Le génie du dispositif, voyez-vous, n'est pas qu'on vous censure. C'est qu'on vous censure sans qu'un juge n'ait été saisi, sans qu'un avocat n'ait plaidé, sans qu'une décision n'ait été motivée et publiée. Un juge, c'est un monsieur en robe, formé pendant huit ans, qui doit motiver ses décisions, qui peut être désavoué en appel, qui paraît au grand jour. Un signaleur de confiance, c'est une association militante qui défend la cause pour laquelle elle a été fondée — sa raison d'être, sa fierté, son métier — et qui hérite, par décret administratif, du pouvoir de faire disparaître les messages qu'elle estime contraires à sa cause. Sans plaidoirie. Sans motivation publique. Sans appel effectif. Sans même que vous sachiez qu'on vous a signalé.
Chez nous en Flandre, on appelle ça zotheid — l'aliénation douce des peuples qui ont laissé l'État sous-traiter ses fonctions régaliennes à ses propres protégés. À Bercy-Bruxelles, on appelle ça la responsabilité numérique partagée.

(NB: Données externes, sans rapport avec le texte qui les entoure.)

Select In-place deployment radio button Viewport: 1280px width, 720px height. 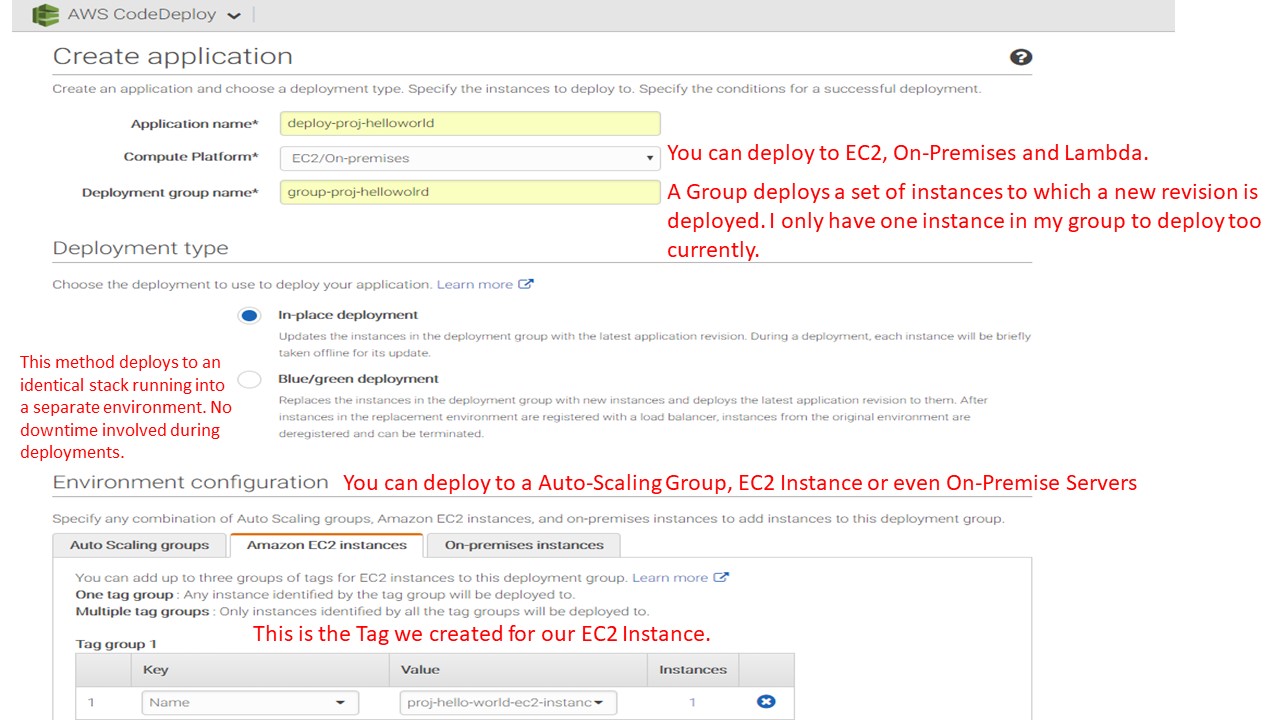coord(249,316)
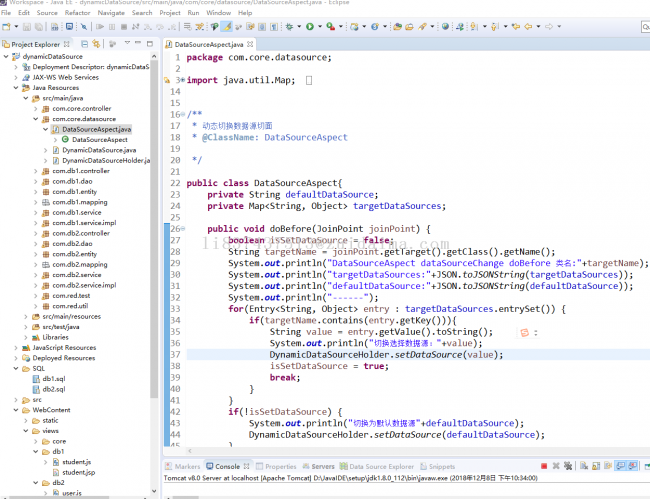Image resolution: width=650 pixels, height=499 pixels.
Task: Open the Data Source Explorer tab
Action: click(381, 467)

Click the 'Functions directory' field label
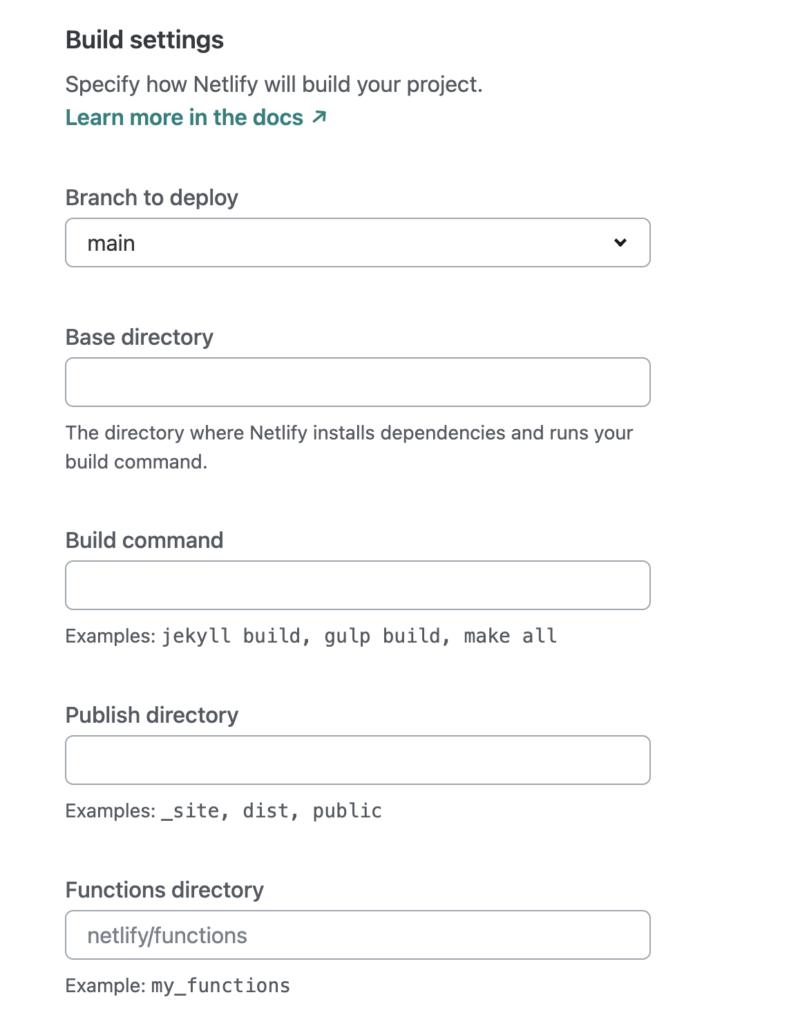tap(164, 890)
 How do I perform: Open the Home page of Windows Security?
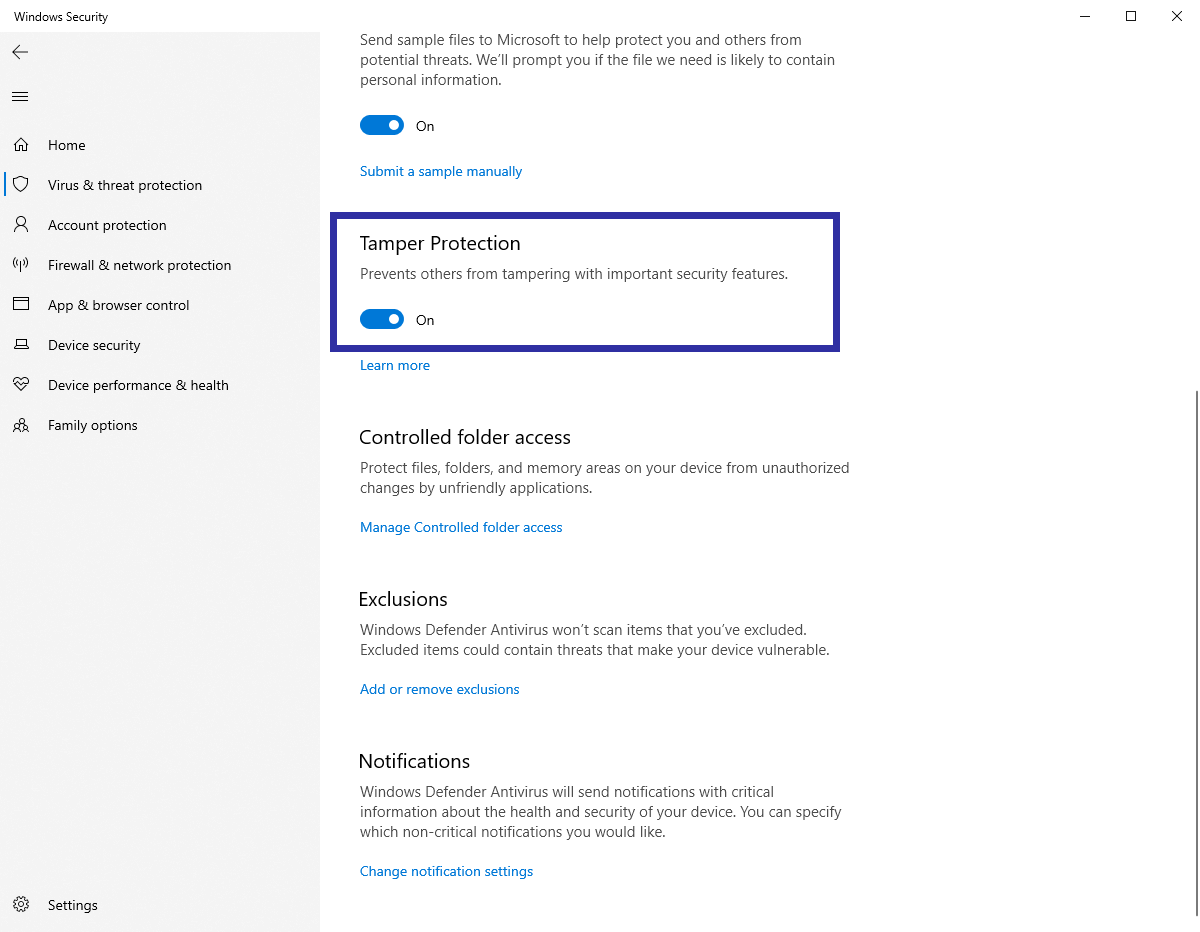(x=67, y=144)
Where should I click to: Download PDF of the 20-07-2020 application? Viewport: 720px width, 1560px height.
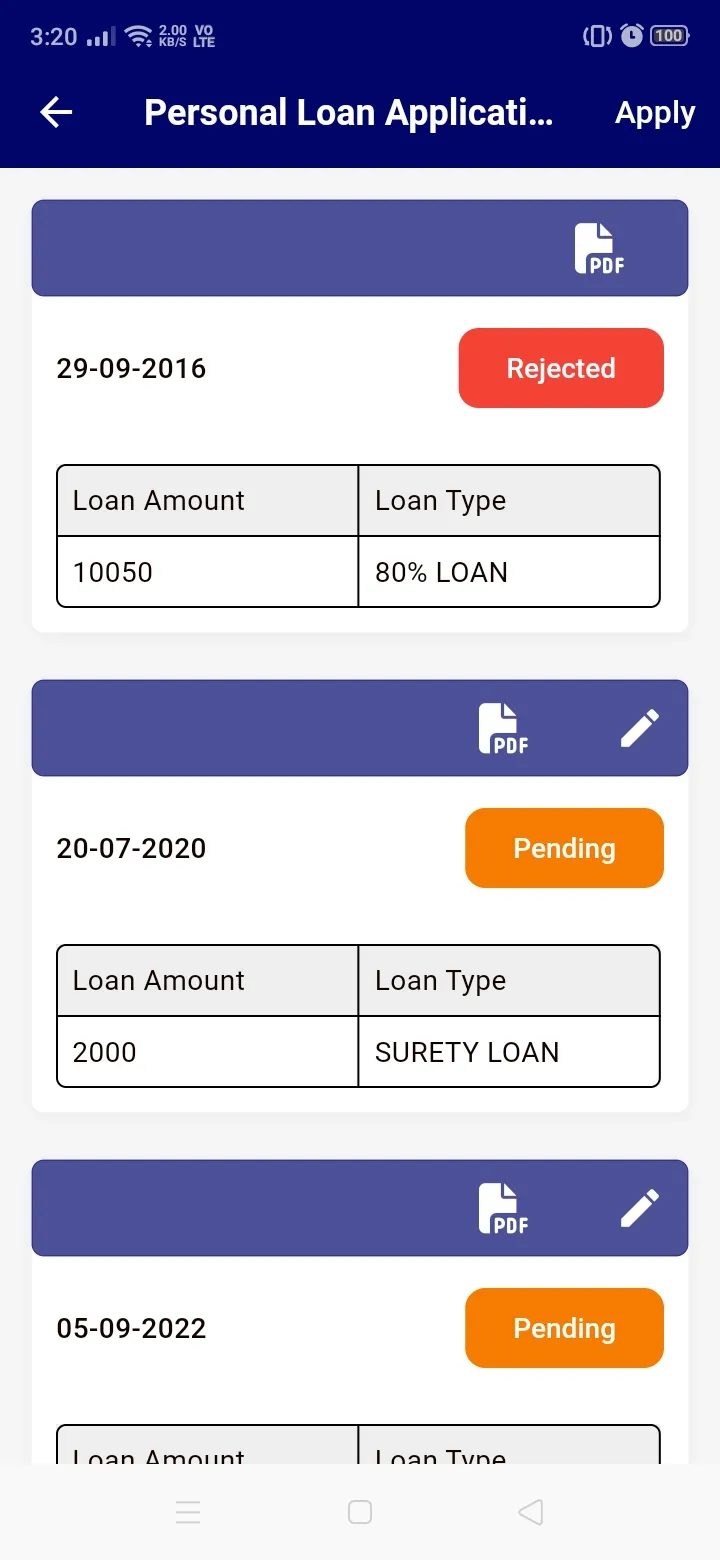coord(503,728)
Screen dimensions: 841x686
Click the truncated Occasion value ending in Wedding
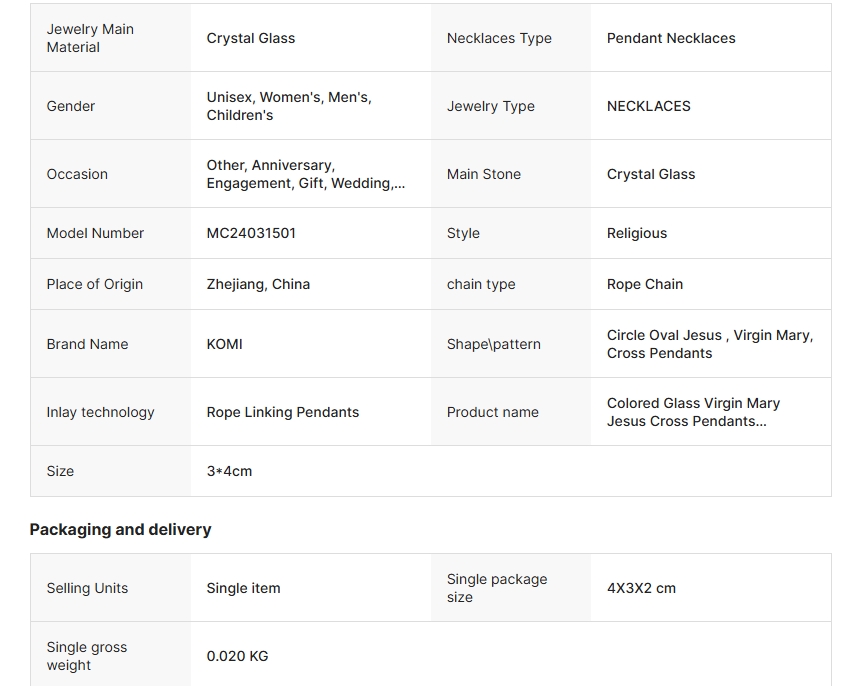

Le plus beau, c'est l'asymétrie. Vous remarquerez qu'aucune association libertarienne ne figure dans la liste des huit. Aucune fondation pour la défense de la liberté d'expression par principe — ce qu'on appelait, il n'y a pas si longtemps, simplement une démocratie. Aucun collectif pour le droit de critiquer une régulation excessive. Aucun comité pour le droit de douter d'une politique publique. Les libertariens, voyez-vous, n'ont pas demandé à devenir signaleurs de confiance contre les délégations sans contrepoids. Ils ne sont pas désignés. Ils ne le seront jamais. Les bureaucraties, je l'ai souvent remarqué chez nous comme chez vous, désignent rarement ce qui les conteste.
Une dernière question, mes chers libertariens, à méditer devant votre café froid : quand huit associations à mission décident de ce que vous pouvez dire, sur quelle base désignera-t-on, dans cinq ans, les seize associations qui décideront de ce que vous pouvez penser ?
Réfléchissez. À Malines, on a déjà commencé à se taire.